Assistimos, nas últimas décadas, ao despovoamento de grande parte do território e ao abandono do mundo rural. Ganham terreno, quantas vezes de forma completamente desregrada, as monoculturas, especialmente do eucalipto e proliferam, sem controle, infestantes com as acácias.  As consequências, trágicas, estão à vista e tudo isto se paga muito caro, contrastando com os discursos compungidos do momento, articulados, ao desbarato, quando as desgraças acontecem.

Ordenamento florestal, guardas florestais, guarda rios e outras realidades semelhantes são, para quem tem responsabilidades de decisão, palavras ocas e de circunstância, mas que deixam saudades pelo significado e importância que tiveram. Neste contexto, nada melhor do que recordar, uma vez mais, as palavras sábias e sensatas, fruto de muita experiência e conhecimento, do engenheiro Próspero dos Santos que foi responsável pelos viveiros florestais da Granja e pela reflorestação dos baldios da serra, nas décadas de 50 e 60 do século passado, ação também retratada, com um colorido realismo, por Aquilino Ribeiro em Quando os Lobos Uivam.

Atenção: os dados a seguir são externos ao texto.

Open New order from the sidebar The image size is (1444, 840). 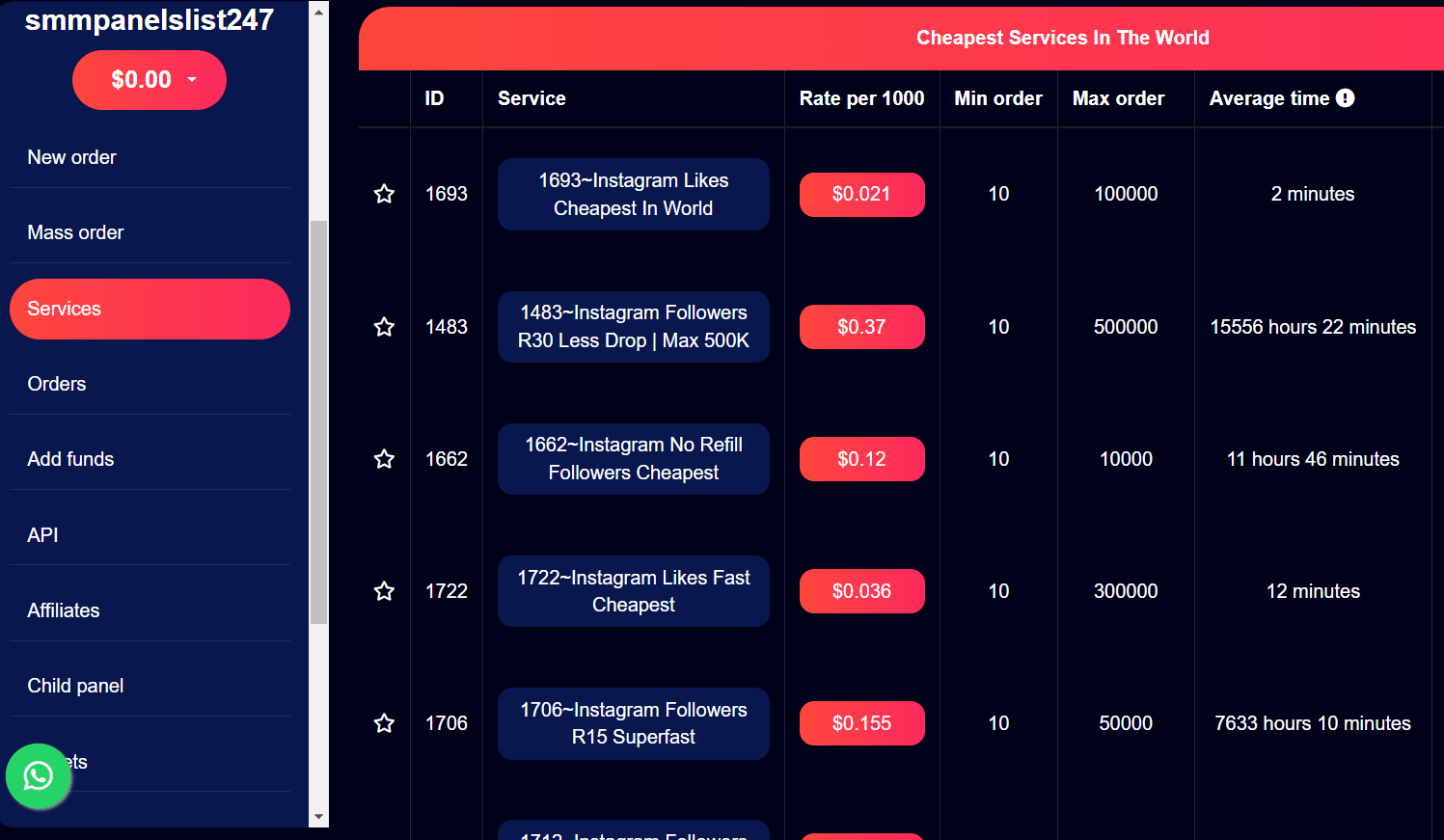(x=72, y=157)
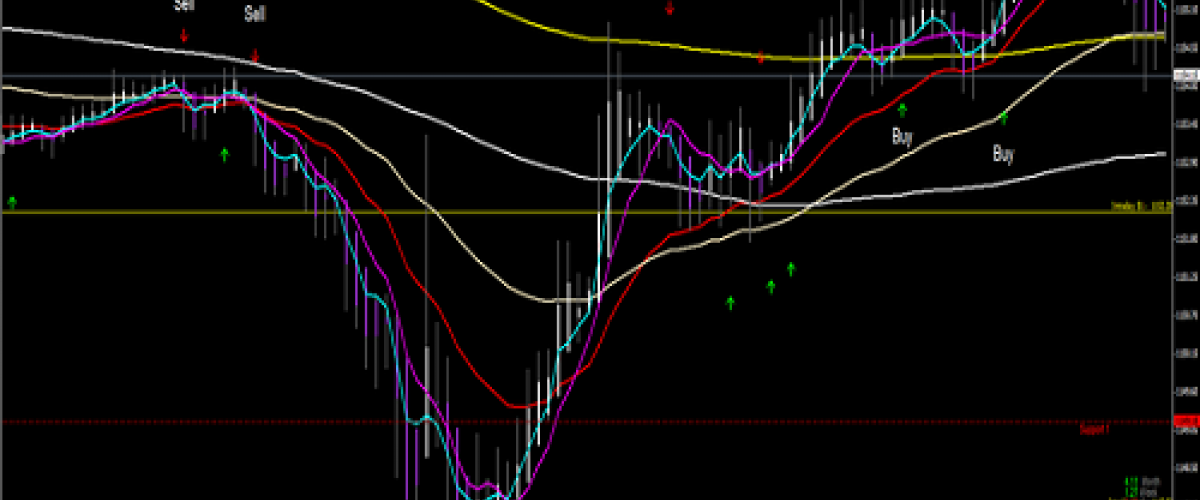
Task: Click the green arrow above the right Buy label
Action: (1003, 118)
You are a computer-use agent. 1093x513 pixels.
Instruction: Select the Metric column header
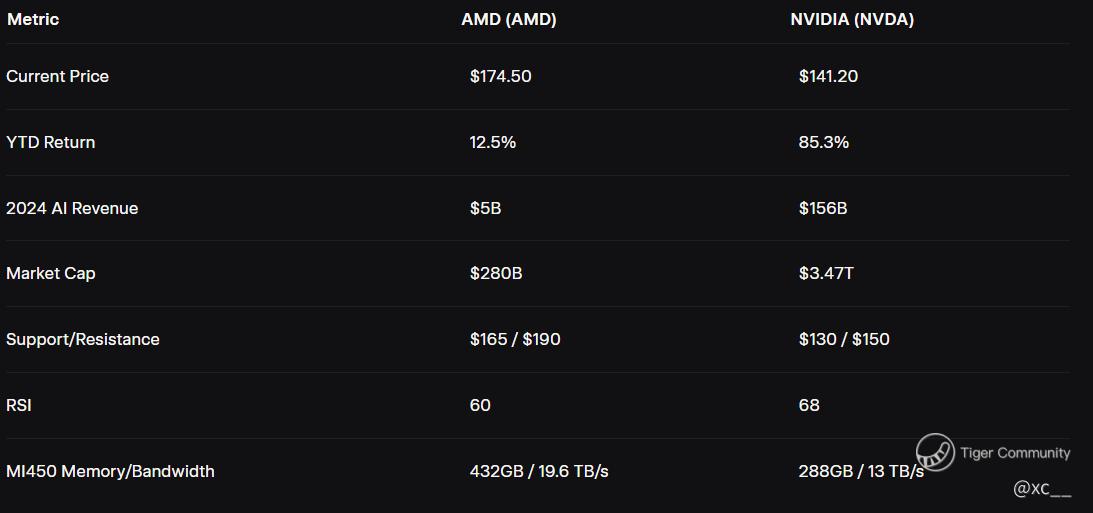[33, 20]
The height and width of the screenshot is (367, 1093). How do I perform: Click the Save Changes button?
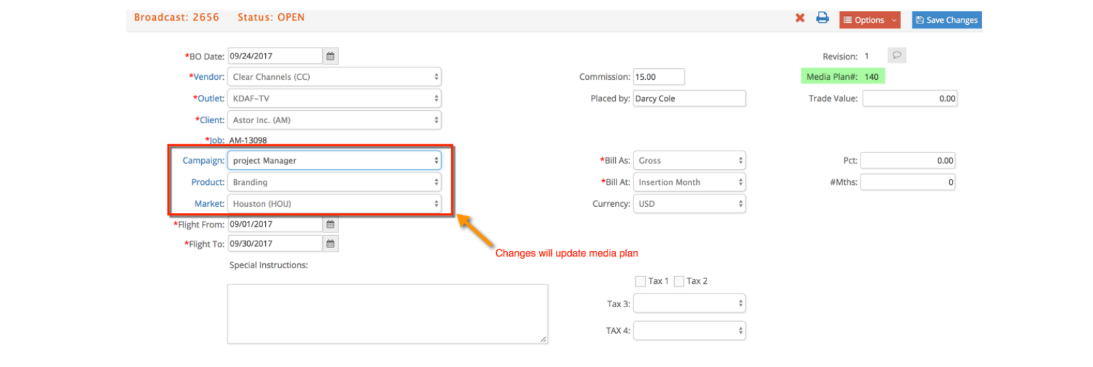coord(947,20)
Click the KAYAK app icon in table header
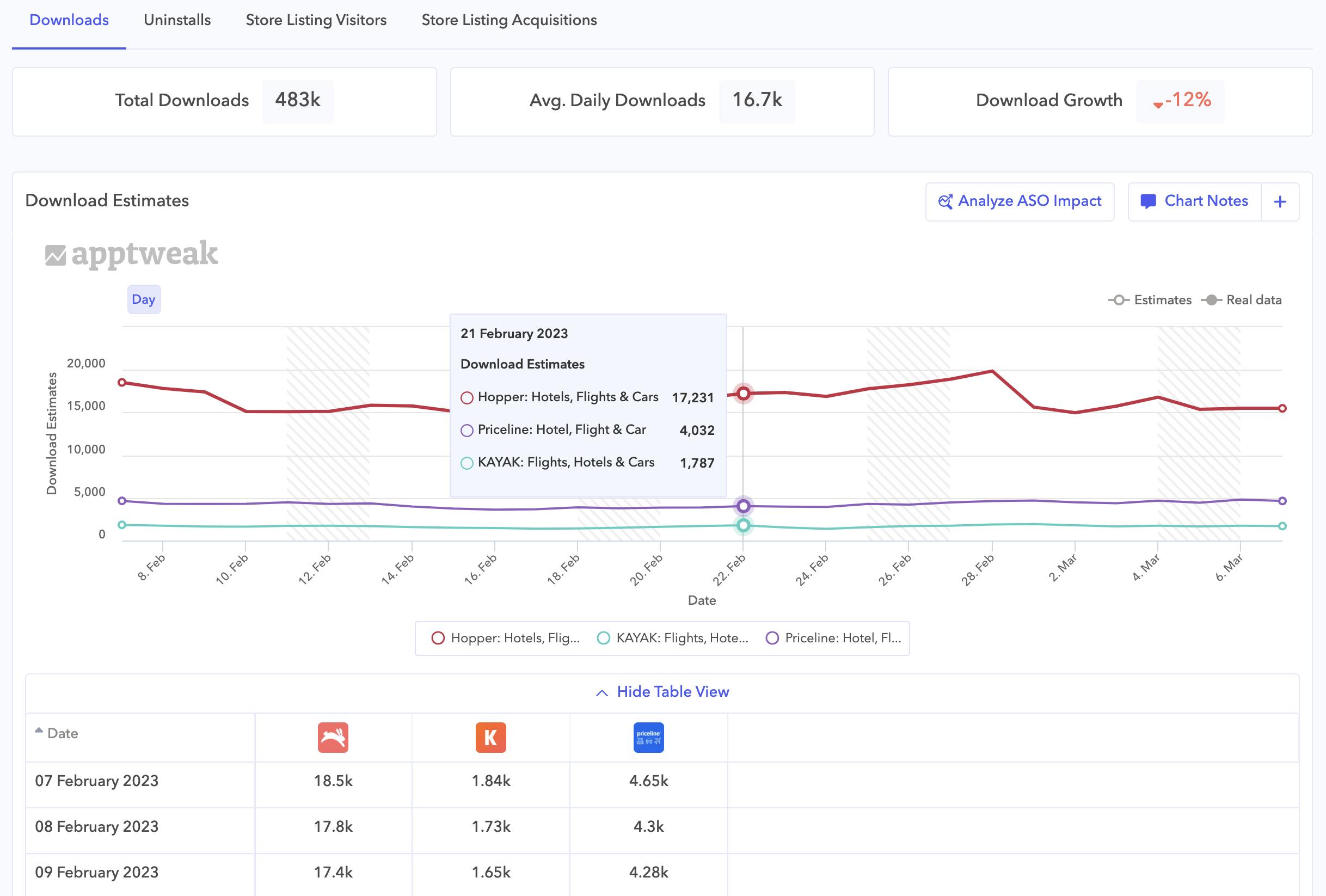The width and height of the screenshot is (1326, 896). (x=490, y=738)
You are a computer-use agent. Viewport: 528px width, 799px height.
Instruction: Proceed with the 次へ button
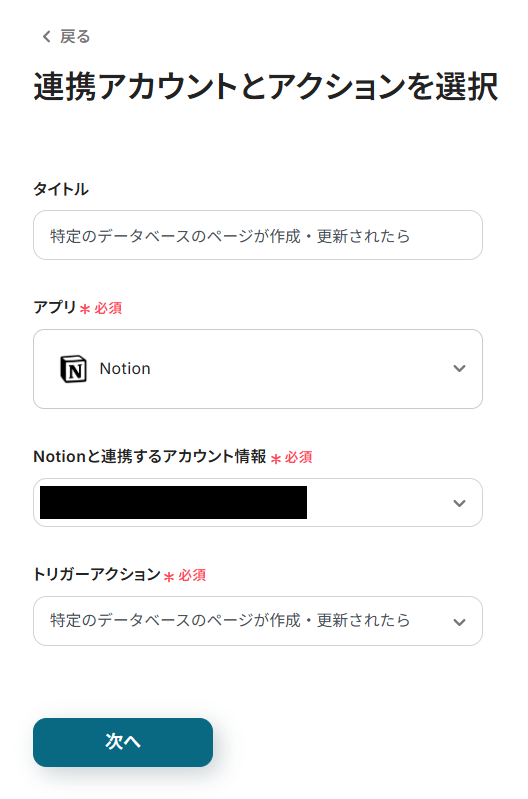(123, 742)
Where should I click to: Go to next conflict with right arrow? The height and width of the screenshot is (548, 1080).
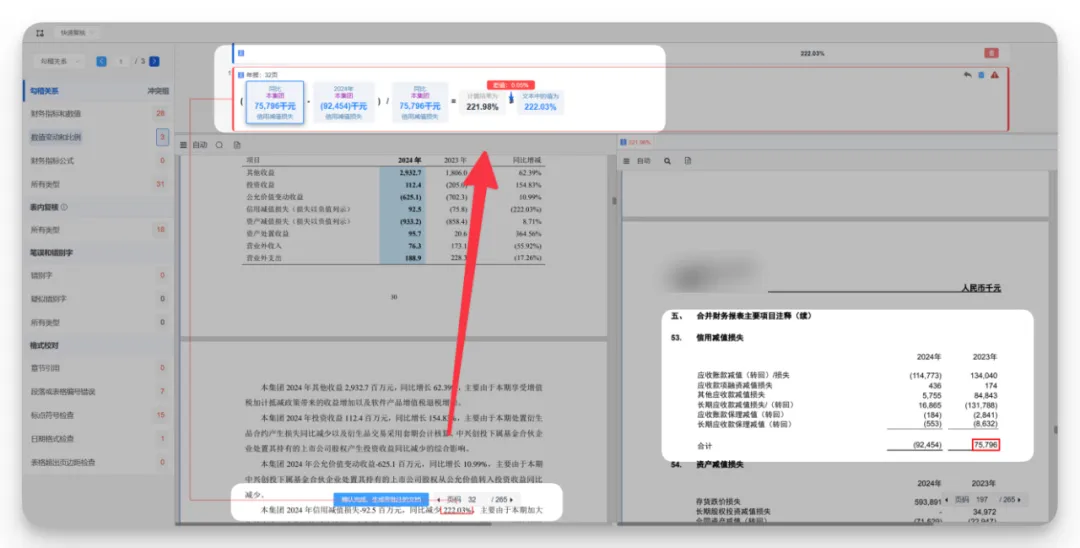tap(155, 62)
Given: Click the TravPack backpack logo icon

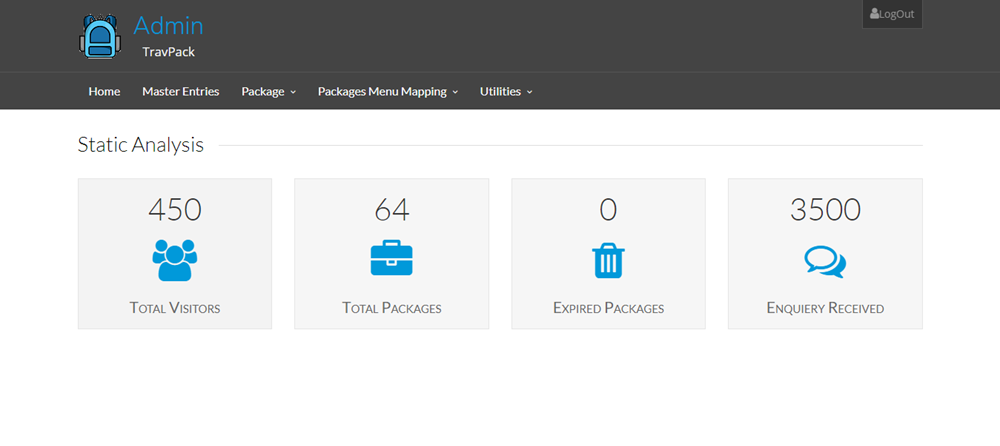Looking at the screenshot, I should coord(99,36).
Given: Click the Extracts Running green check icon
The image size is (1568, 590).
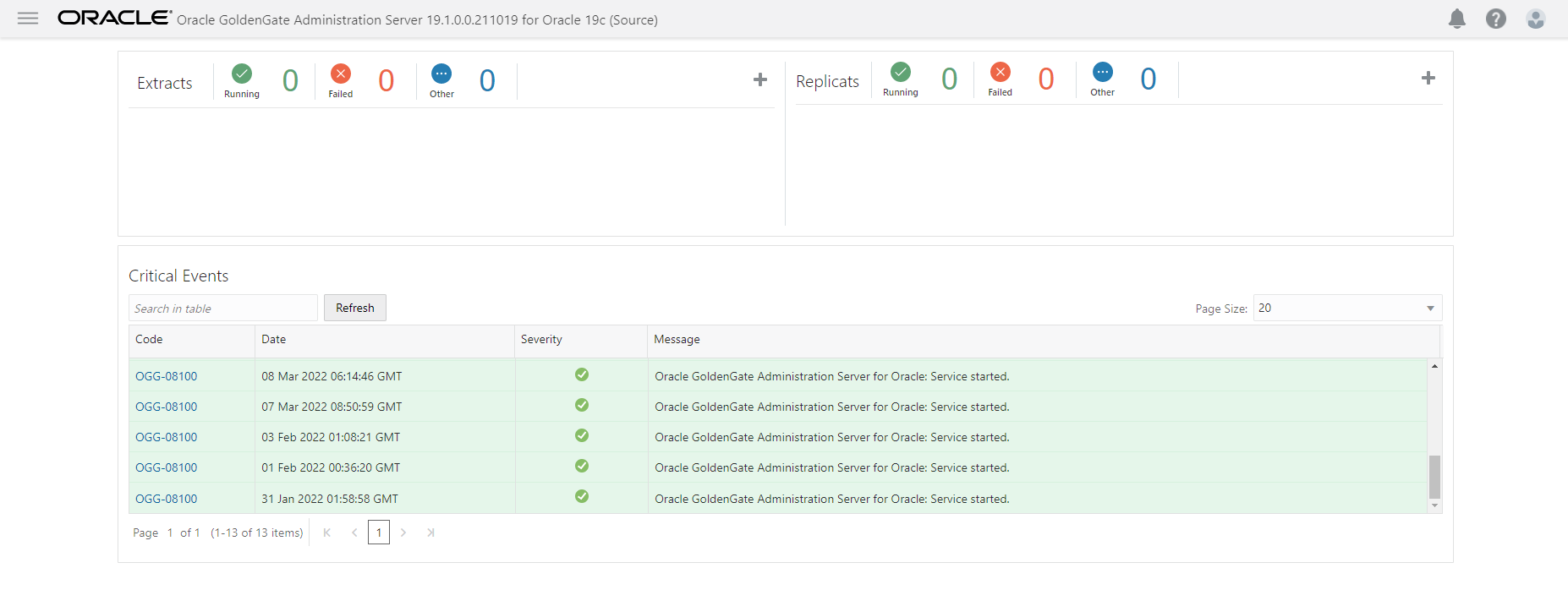Looking at the screenshot, I should point(242,74).
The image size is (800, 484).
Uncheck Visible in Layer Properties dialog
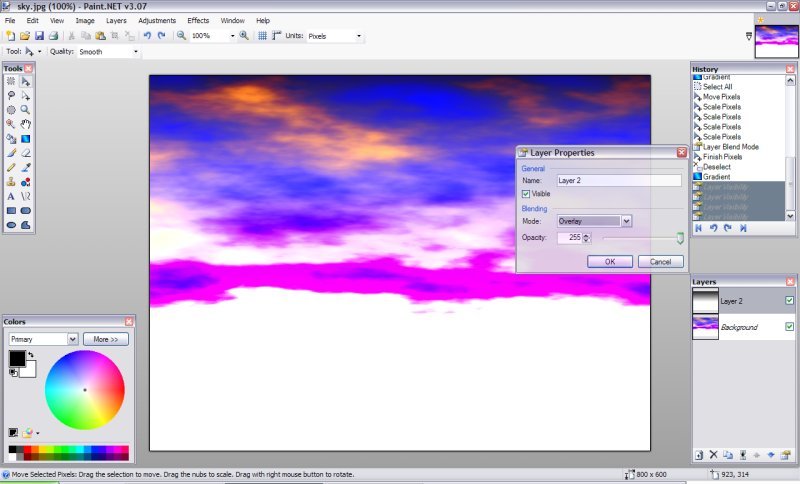(x=526, y=194)
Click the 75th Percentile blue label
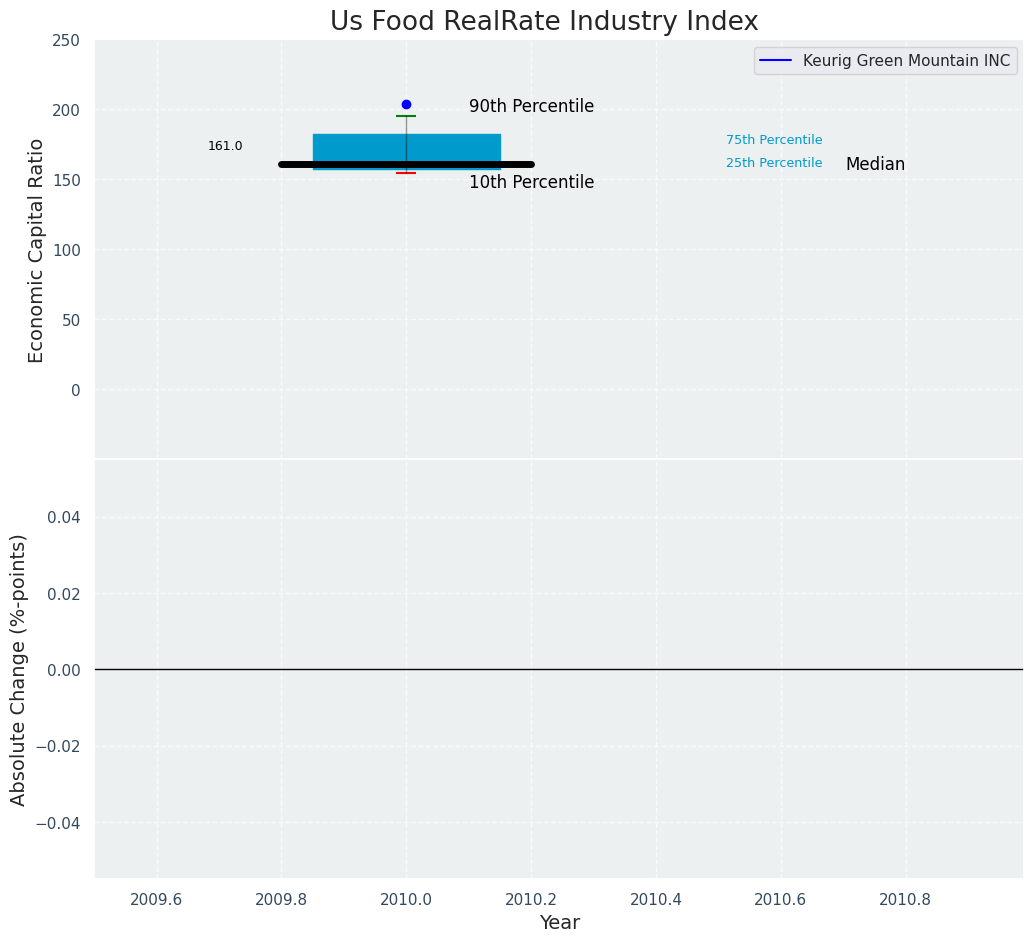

Relembro e transcrevo, na íntegra, uma carta manuscrita, datada de 13 de novembro de 2005, dirigida à direção da Urtiarda, após convite dirigido ao autor para este estar presente, como palestrante, nas Jornadas da Terra, iniciativa que essa associação organizou, anos a fio, em parceria com o Conjunto Etnográfico de Moldes. Reza assim o manuscrito:

Men Martins

13 de novembro de 2005

Ex.ma Direção da Urtiarda

Foi com emoção que após a leitura da vossa carta, vi as imagens em CD, do que resta do viveiro da Granja. Essas imagens refletem a mentalidade dos Serviços Florestais em relação ao trabalho que técnicos realizaram em prol dos baldios que lhes foram entregues. Os planos de arborização foram feitos com o intuito de estancar a erosão que se verificava nas serras. A espécie utilizada só servia para repor, com o tempo e os cuidados respetivos, o solo que as pastagens intensivas e as chuvas ocasionavam. A ideia era fixar o terreno e depois repor essas áreas com as plantas próprias das zonas que trabalhávamos, como seria na zona da Castanheira, os carvalhos e os castanheiros e, ao longo das linhas de água, os freixos e as (…). Esta era a ideia que pendia no espírito dos técnicos florestais. O uso múltiplo dessas áreas fazia com que nos viveiros e junto às casas da guarda se implantassem espécies exóticas para acolher que fosse visitar esses perímetros e assim compreendessem o valor da floresta como um bem a preservar. Foi este o espírito que orientou o meu trabalho nos dez anos que estive em Arouca. Amando a serra e as suas gentes, estava a cumprir uma missão que vocês agora querem dar continuidade. Sejam corajosos e prossigam o vosso trabalho que por certo serão bem julgados pelos futuros habitantes de Rôssas e Arouca. No que se refere ao vosso convite, é com pena que não possa aceitar, pois nessa altura, 3 de dezembro, não estarei em Portugal. Outros momentos devem surgir e será com prazer que irei conversar com pessoas que merecem muita consideração e respeito. Nos tempos que correm será difícil encontrar pessoas tão amantes da vida, neste mundo em que a morte tem mais adeptos.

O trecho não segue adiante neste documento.